**What you have to do:** Here the job is to print only the lines from the one containing "You are a GUI" to the end of the entries, both included, exactly as they stand, with pictures excluded.

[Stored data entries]
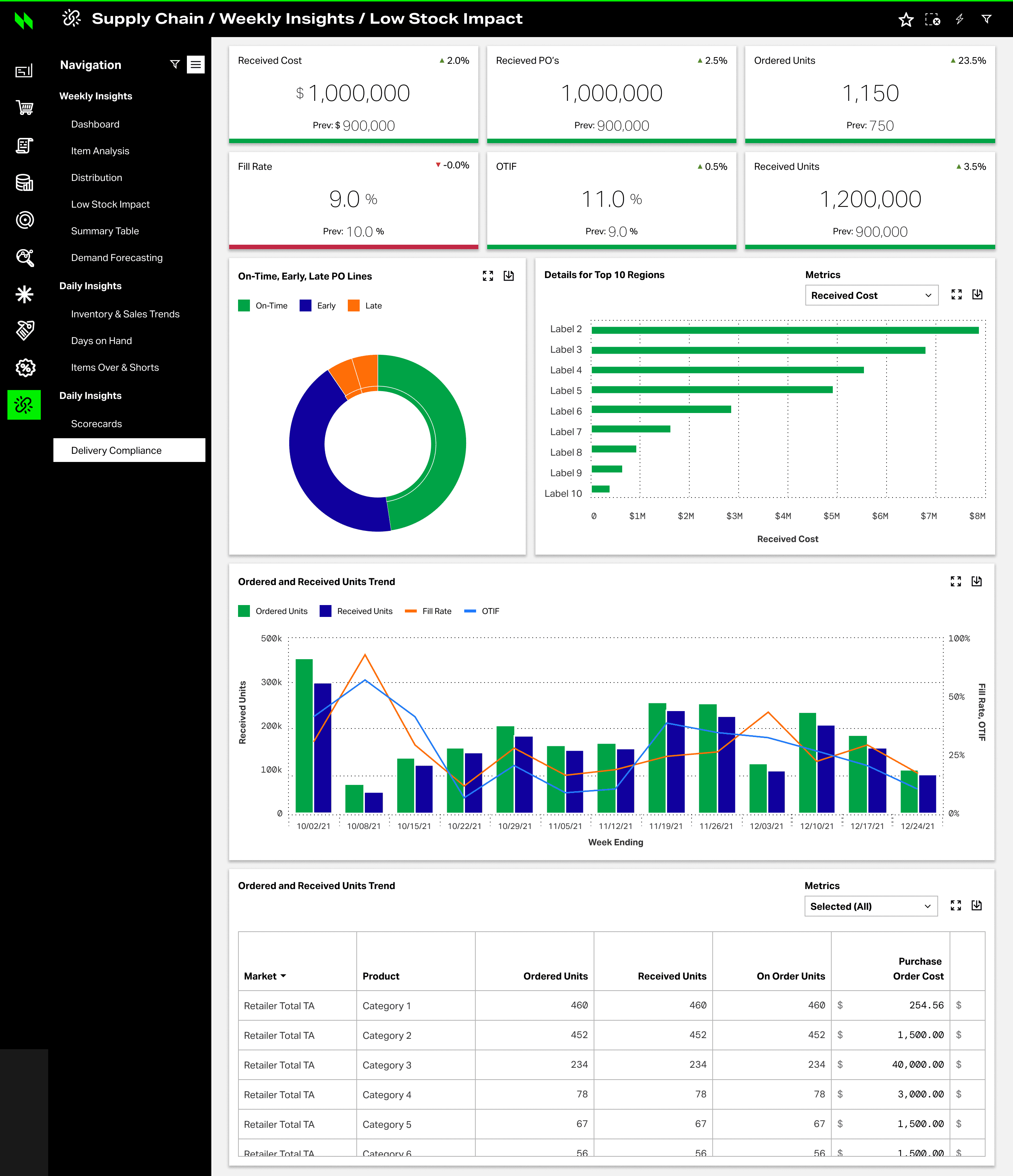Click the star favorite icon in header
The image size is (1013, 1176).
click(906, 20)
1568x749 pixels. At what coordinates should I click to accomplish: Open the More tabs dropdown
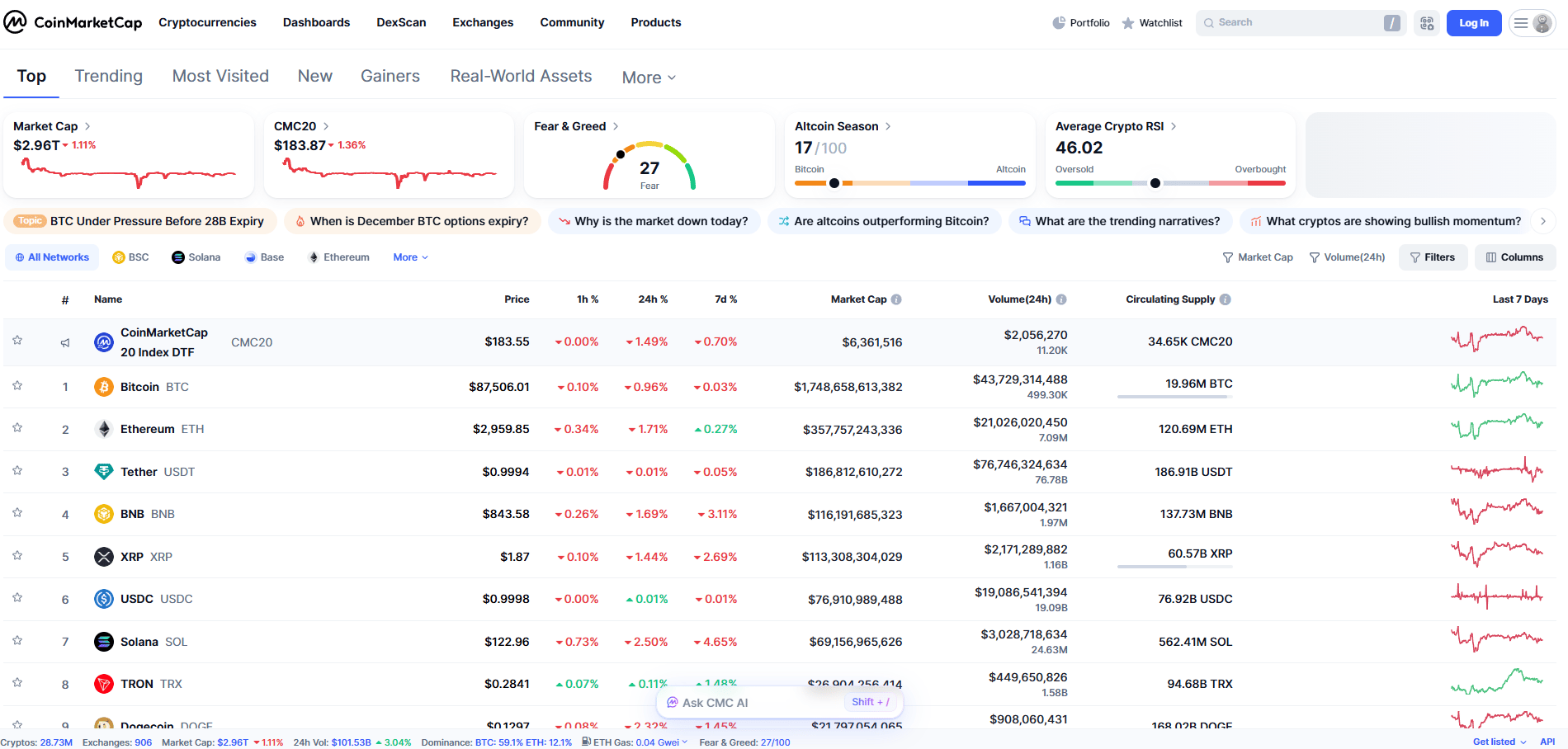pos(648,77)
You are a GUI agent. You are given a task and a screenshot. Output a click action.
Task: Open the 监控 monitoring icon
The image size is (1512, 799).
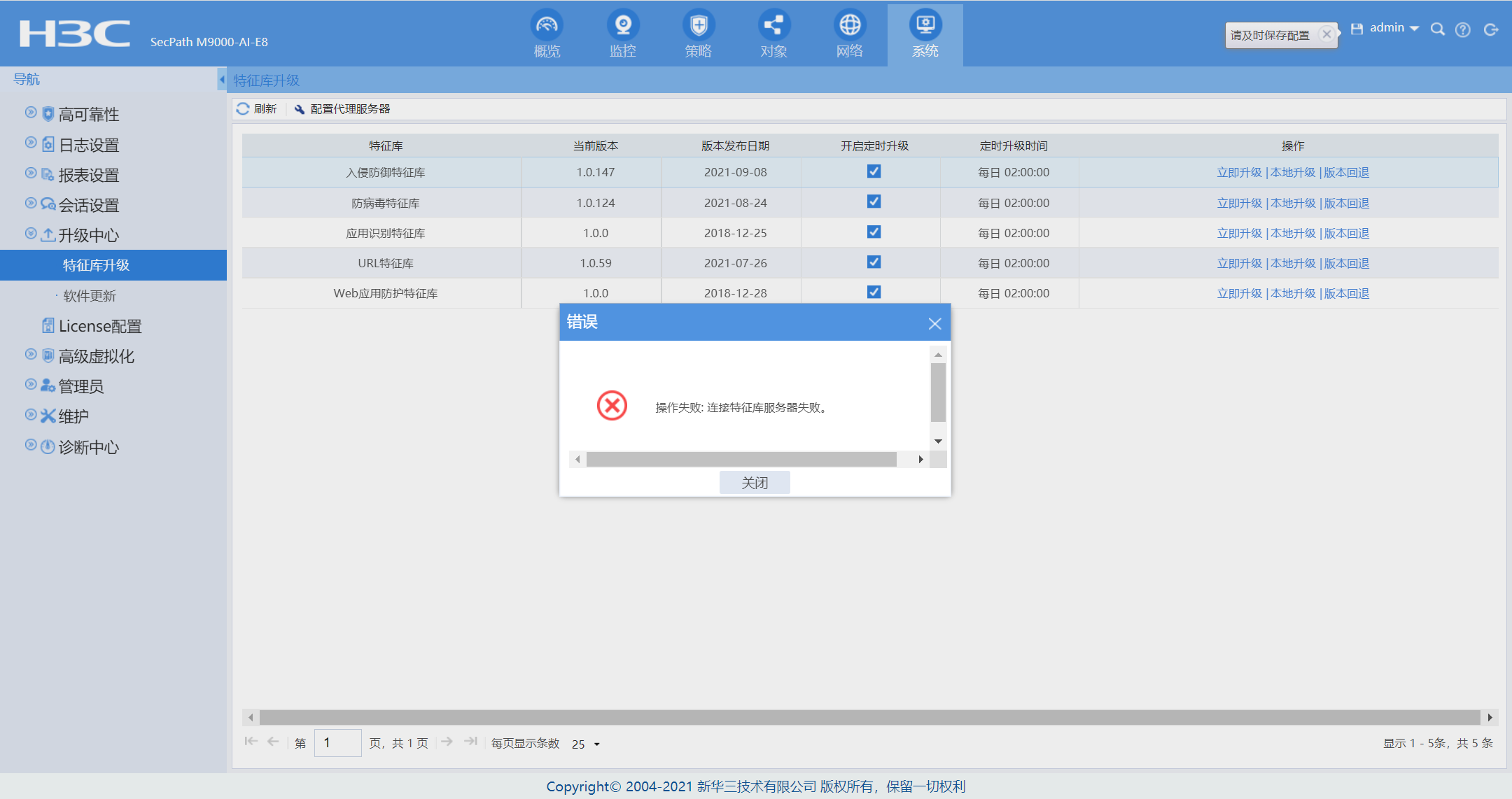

**Reply to the exercise:**
You are a GUI agent. You are given a task and a screenshot. Output a click action.
Task: Open the 监控 monitoring icon
The image size is (1512, 799).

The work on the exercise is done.